In the framework of the Cooperative European Paediatric Renal Transplant Initiative (CERTAIN), we therefore analyzed the epidemiology and morbidity of JCPyV infection among 139 pediatric kidney allograft recipients (aged 8.5 ± 5.3 years at renal transplantation) in a multicenter retrospective and cross-sectional study. JCPyV viral load in plasma and/or urine was measured by quantitative PCR at a median time of 3.2 years post-transplant (IQR, 0.3 – 8.1 years).

Results:

34/139 (24.5%) patients showed active JCPyV replication. In 118 patients, PCR was performed in both urine and plasma: 26 (22.0%) had JCPyV viruria and 16 (13.4%) JCPyV viremia.
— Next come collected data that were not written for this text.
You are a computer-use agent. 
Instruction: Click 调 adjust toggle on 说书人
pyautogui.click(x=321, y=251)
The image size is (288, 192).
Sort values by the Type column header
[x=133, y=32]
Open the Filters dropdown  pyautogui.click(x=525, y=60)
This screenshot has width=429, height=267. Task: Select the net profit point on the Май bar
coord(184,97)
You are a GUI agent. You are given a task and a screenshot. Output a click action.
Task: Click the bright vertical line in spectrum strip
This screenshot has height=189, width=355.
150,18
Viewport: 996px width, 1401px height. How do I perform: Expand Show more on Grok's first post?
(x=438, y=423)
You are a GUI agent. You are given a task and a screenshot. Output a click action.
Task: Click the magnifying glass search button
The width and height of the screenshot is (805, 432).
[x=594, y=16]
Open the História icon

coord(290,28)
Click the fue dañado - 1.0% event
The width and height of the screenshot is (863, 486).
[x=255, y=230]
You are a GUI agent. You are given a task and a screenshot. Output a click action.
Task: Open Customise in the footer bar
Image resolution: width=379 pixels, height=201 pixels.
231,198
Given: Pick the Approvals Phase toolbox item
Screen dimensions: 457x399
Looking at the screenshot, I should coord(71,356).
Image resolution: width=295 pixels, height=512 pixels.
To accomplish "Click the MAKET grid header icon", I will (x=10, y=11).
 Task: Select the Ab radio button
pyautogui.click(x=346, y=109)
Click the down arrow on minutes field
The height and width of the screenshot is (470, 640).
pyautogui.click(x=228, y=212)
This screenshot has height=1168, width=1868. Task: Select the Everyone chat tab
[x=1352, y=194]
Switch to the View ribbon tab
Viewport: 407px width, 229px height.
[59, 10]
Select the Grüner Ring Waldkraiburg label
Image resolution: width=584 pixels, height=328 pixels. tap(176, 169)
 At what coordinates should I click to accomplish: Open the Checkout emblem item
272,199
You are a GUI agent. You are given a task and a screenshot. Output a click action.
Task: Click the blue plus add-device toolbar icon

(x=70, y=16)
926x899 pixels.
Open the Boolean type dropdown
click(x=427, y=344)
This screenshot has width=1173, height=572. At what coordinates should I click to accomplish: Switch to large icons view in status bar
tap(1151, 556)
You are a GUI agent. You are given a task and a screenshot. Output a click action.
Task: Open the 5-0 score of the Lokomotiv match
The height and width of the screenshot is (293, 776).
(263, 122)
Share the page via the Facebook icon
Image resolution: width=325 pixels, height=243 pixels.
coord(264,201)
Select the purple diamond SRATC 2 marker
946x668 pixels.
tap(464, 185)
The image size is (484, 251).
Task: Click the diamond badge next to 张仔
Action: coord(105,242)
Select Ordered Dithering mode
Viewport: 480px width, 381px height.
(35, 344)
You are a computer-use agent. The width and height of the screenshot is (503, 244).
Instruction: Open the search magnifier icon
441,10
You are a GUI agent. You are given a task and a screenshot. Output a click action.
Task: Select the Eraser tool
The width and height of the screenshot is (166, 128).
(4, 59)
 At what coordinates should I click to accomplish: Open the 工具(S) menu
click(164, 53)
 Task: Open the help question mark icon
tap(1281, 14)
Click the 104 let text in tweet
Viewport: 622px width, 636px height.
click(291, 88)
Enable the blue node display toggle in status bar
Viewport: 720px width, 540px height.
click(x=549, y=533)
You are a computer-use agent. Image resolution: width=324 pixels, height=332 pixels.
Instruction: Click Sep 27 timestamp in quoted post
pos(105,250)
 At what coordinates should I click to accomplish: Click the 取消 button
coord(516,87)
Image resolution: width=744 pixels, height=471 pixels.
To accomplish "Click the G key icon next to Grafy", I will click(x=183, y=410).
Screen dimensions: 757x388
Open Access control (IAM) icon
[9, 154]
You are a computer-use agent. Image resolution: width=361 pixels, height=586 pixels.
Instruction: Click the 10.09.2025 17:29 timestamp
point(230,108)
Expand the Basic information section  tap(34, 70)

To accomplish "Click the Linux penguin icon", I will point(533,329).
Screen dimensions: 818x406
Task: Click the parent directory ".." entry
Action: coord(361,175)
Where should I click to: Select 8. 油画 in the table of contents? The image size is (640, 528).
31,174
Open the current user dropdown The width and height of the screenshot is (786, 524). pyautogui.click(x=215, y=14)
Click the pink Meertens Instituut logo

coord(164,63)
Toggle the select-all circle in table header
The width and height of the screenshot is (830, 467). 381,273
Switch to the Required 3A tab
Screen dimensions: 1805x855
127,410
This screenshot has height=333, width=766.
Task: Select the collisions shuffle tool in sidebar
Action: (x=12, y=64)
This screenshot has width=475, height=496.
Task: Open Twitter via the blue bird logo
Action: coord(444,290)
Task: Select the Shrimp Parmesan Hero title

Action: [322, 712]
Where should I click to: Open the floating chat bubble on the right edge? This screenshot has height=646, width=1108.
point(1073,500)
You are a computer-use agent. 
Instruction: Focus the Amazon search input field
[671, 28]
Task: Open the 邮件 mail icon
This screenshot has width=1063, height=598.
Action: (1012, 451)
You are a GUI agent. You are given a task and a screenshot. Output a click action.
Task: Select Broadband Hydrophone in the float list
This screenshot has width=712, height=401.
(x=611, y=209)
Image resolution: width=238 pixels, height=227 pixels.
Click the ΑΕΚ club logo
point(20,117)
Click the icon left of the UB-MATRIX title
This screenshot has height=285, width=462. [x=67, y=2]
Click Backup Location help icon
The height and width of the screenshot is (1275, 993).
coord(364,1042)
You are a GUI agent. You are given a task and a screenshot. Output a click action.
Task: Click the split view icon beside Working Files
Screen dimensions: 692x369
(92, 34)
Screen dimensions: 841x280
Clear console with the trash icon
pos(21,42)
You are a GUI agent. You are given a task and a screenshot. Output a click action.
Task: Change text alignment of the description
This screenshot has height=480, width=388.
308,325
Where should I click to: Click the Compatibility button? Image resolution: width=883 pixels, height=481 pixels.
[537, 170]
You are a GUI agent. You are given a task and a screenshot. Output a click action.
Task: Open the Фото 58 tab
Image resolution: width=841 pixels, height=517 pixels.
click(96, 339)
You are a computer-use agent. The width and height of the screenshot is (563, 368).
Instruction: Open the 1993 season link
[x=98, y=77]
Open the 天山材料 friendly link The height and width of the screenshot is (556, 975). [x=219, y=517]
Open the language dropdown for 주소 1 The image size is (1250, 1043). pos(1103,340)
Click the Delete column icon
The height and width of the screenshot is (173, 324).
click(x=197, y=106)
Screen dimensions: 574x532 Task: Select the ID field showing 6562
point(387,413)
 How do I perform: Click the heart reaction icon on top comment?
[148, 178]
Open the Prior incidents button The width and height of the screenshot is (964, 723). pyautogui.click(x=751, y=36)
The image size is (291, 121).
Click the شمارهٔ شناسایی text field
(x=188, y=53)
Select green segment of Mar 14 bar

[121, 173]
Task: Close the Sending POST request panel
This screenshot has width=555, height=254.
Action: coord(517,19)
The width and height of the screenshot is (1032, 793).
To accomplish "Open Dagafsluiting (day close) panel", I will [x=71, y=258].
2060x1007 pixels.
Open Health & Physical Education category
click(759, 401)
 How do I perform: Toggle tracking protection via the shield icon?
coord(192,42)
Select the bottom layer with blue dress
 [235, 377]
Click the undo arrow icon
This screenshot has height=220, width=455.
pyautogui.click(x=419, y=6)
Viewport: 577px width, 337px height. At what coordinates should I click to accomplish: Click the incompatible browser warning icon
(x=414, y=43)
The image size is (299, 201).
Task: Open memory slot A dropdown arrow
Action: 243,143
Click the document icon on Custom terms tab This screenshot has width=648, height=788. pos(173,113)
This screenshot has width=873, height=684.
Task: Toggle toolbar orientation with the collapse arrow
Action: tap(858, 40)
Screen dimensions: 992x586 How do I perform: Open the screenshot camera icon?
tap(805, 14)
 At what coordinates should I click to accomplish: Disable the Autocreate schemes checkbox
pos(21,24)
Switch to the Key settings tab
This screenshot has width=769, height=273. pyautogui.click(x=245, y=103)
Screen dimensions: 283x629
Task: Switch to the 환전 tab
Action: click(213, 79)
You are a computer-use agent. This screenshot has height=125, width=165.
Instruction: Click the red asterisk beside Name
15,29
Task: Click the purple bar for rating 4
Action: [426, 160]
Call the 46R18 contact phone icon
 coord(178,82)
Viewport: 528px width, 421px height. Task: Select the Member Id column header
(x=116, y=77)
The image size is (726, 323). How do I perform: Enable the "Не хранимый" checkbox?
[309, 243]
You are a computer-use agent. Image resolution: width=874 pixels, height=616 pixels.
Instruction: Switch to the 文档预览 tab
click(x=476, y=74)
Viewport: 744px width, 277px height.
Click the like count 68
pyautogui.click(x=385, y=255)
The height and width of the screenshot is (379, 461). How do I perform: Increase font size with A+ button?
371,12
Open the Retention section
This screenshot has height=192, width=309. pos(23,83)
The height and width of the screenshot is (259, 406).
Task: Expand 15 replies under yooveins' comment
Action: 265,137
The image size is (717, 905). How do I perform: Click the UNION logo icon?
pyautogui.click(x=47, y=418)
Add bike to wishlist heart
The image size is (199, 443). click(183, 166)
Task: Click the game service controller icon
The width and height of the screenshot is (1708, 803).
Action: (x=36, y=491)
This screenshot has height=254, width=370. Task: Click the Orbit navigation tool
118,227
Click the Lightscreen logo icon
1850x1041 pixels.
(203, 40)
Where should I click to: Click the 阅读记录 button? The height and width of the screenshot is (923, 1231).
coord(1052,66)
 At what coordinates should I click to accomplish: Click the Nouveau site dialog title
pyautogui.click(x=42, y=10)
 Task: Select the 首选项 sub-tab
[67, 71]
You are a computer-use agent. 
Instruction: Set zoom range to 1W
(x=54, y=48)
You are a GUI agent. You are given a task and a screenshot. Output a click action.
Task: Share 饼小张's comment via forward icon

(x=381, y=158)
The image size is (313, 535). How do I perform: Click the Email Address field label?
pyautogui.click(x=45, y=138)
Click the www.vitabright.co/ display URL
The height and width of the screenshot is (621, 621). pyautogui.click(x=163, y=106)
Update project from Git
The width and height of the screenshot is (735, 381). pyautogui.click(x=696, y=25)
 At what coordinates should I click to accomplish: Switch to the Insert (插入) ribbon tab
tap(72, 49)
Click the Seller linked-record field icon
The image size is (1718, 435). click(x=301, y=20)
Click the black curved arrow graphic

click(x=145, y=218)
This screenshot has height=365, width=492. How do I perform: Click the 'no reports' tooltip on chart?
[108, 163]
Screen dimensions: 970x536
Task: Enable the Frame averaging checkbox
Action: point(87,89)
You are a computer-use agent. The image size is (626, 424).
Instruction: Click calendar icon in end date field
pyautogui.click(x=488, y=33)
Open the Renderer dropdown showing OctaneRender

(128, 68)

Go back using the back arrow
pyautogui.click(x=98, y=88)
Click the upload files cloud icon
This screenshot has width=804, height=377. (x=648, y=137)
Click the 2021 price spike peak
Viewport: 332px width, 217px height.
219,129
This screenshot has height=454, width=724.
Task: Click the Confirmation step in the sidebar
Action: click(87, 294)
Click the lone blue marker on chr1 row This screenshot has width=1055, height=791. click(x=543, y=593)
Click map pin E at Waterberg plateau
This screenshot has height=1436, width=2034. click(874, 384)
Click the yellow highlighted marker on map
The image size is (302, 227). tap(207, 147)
JCPyV viremia was diagnosed significantly (p<0.001) more often in patients with viruria (9/26, 34.6%) than in those without (7/92, 7.6%). However, 7/118 (5.9%) developed viremia without concomitant viruria. High-level viruria (> 10^7 copies/ml) was found in 29.6% of viruric patients. A higher net state of immunosuppression was an independent risk factor for JCPyV replication (pediatric Vasudev score; OR 1.2 per unit, p<0.02). Male patients tended to have a higher risk of JCPyV viremia (OR 4.3, p=0.057) than females. One boy (0.7%) developed JCPyVAN seven years post-transplant, which was confirmed by JCPyV PCR and SV40Ag positivity in the transplant biopsy, in the absence of BKPyV replication. After reduction of the immunosuppressive therapy, graft function improved, while JCPyV viruria decreased significantly, and viremia dissolved. No patient developed PML.

Conclusions:

This is the so far largest study on JCPyV in pediatric renal transplant recipients. We conclude that JCPyV replication is common (24.5%), but associated nephropathy (JCPyVAN) is rare (0.7%), with strong immunosuppression being a significant risk factor.